The Repository Pattern
Hey there, friend! Today, I want to talk to you about a design Pattern that's really useful in software development: the Repository Pattern.
Introduction
So, what is the Repository Pattern? In a nutshell, it's a way to abstract away the data access layer in your application. Think of it like a library where you can store and retrieve data.
Imagine you're building a simple blog application. You have a list of posts, and you want to be able to add, remove, and retrieve posts from the database. Without the Repository Pattern, you might have code like this:
from models.post import Post
class PostRepository:
def __init__(self) -> None:
self.posts: dict[str, str] = {}
def add(self, post: Post) -> None:
self.posts[post.id] = post
def get(self, id: str) -> Post:
try:
return self.posts[id]
except KeyError as e:
raise Exception(f"Book with ID {id!r} not found") from e
This code is not that bad, but it has some problems...
For one, it's tightly coupled to the database (in this case, a dictionary of posts, but it could be a Postgres database and even a CSV file). If you wanted to switch to a different database, you'd have to rewrite a lot of code.
And what if you wanted to add some extra functionality, like caching or logging? You'd have to add it to the class, which could make it harder to maintain.
Repository Pattern to our rescue
Here is where the Repository Pattern comes in. It is an abstraction layer between your application code and the data access layer. Basically, it provides a way to interact with the data without knowing how it's stored or retrieved.
First step
I generally start with an abstract repository or interface, that will be used after to have our concrete implementations of accesing our data.
In Python, an Abstract Base Class (ABC) is like a blueprint for other classes. It defines methods (using the decorator @abstractmethod
) that any subclass must implement, but it doesn't actually provide any working code itself. It’s a way to say, “Any class that inherits from me must have these methods.”

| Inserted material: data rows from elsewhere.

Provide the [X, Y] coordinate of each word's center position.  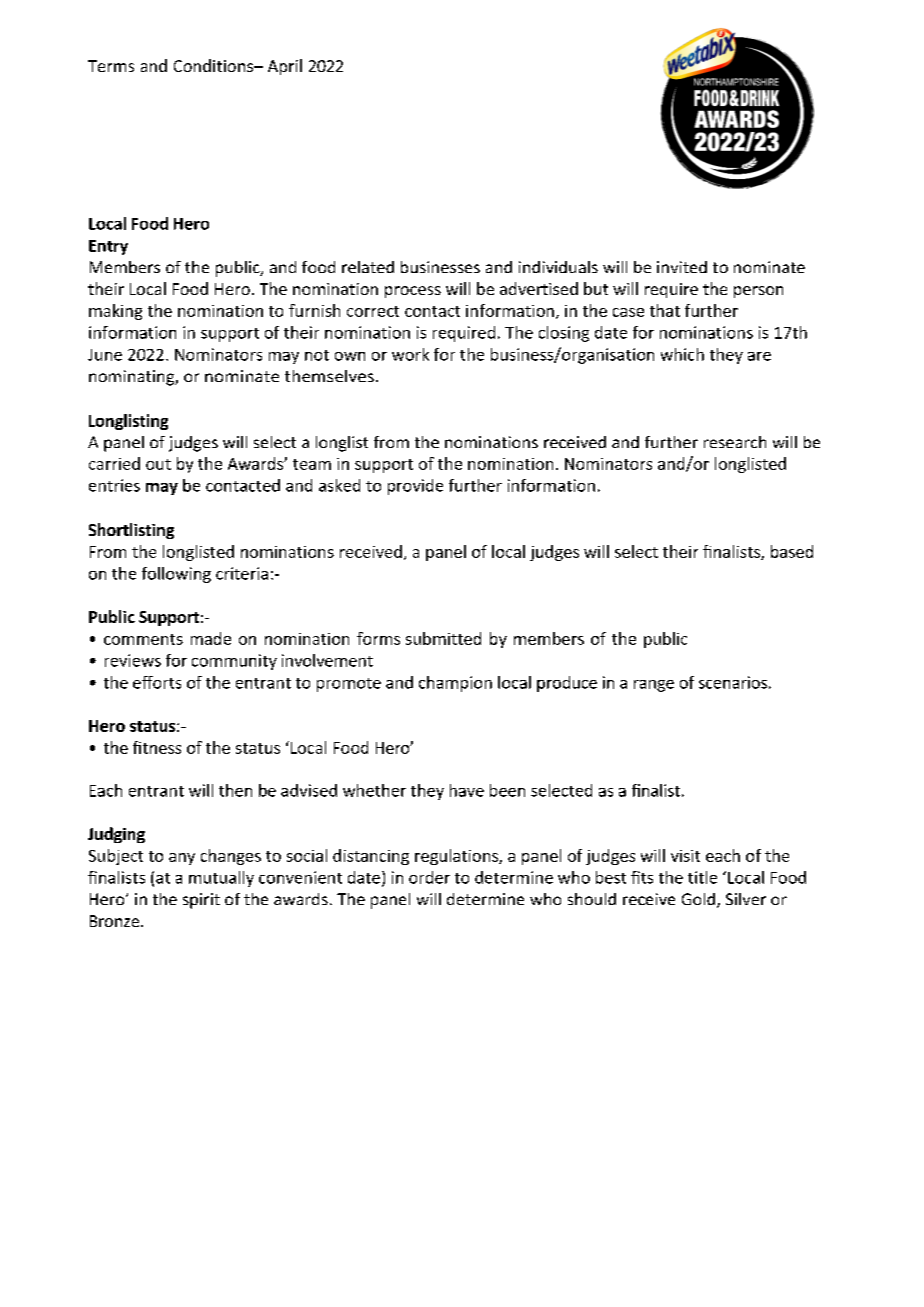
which [682, 354]
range [654, 686]
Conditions [215, 65]
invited [682, 267]
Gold [698, 899]
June [105, 355]
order [429, 877]
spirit [201, 901]
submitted [443, 638]
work [410, 354]
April [285, 67]
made [211, 638]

By the way, the abstract methods can have some functionality, if really needed.
Let's see some code:
from abc import ABC, abstractmethod
from models.post import Post
class AbstractPostRepository(ABC):
@abstractmethod
def add(self, post: Post) -> None:
raise NotImplementedError
@abstractmethod
def get(self, id: str) -> Post:
raise NotImplementedError
What next?
Now, let's create some classes that actually do the work. We’ll make a simple in-memory repository that stores posts in a Python dictionary and a repository that will use a relational database.
from models.post import Post
class FakePostRepository(AbstractPostRepository):
def __init__(self) -> None:
self.posts: dict[str, str] = {}
def add(self, post: Post) -> None:
self.posts[post.id] = post
def get(self, id: str) -> Post:
try:
return self.posts[id]
except KeyError as e:
raise Exception(f"Book with ID {id!r} not found") from e
from models.post import Post
class SqlPostRepository(AbstractPostRepository):
def __init__(self, session) -> None:
self._session = session
def add(self, post: Post) -> None:
# SQL code to add the post to the database
pass
def get(self, id: str) -> Post:
# SQL code to retrieve the post from the database
pass
In this example, the FakePostRepository
class is a fake implementation of the Repository Pattern. It's used for testing purposes, and it simulates the behavior of a real Repository.
Tip
Creating fake implementations for your abstractions is a great way to gather design feedback: if it's difficult to fake, the abstraction is likely too complex.
The SqlPostRepository
class is the real deal. It's responsible for connecting to a relational database and implementing the same add
and get
methods. This design highlights how we can effectively decouple domain logic from infrastructure logic.
Info
In the SqlPostRepository
we can pass a session
object that already handles the connection and transaction management. I ommited the SQL queries, but I think you will be able to figure them out.
Conclusion
By using the Repository Pattern, you can decouple your application code from the data access layer. This makes it easier to switch to a different database or add extra functionality.
And as we saw, it’s easy to make a fake version of the repository for unit testing, or to swap out different storage solutions, because we’ve fully decoupled the model from infrastructure concerns.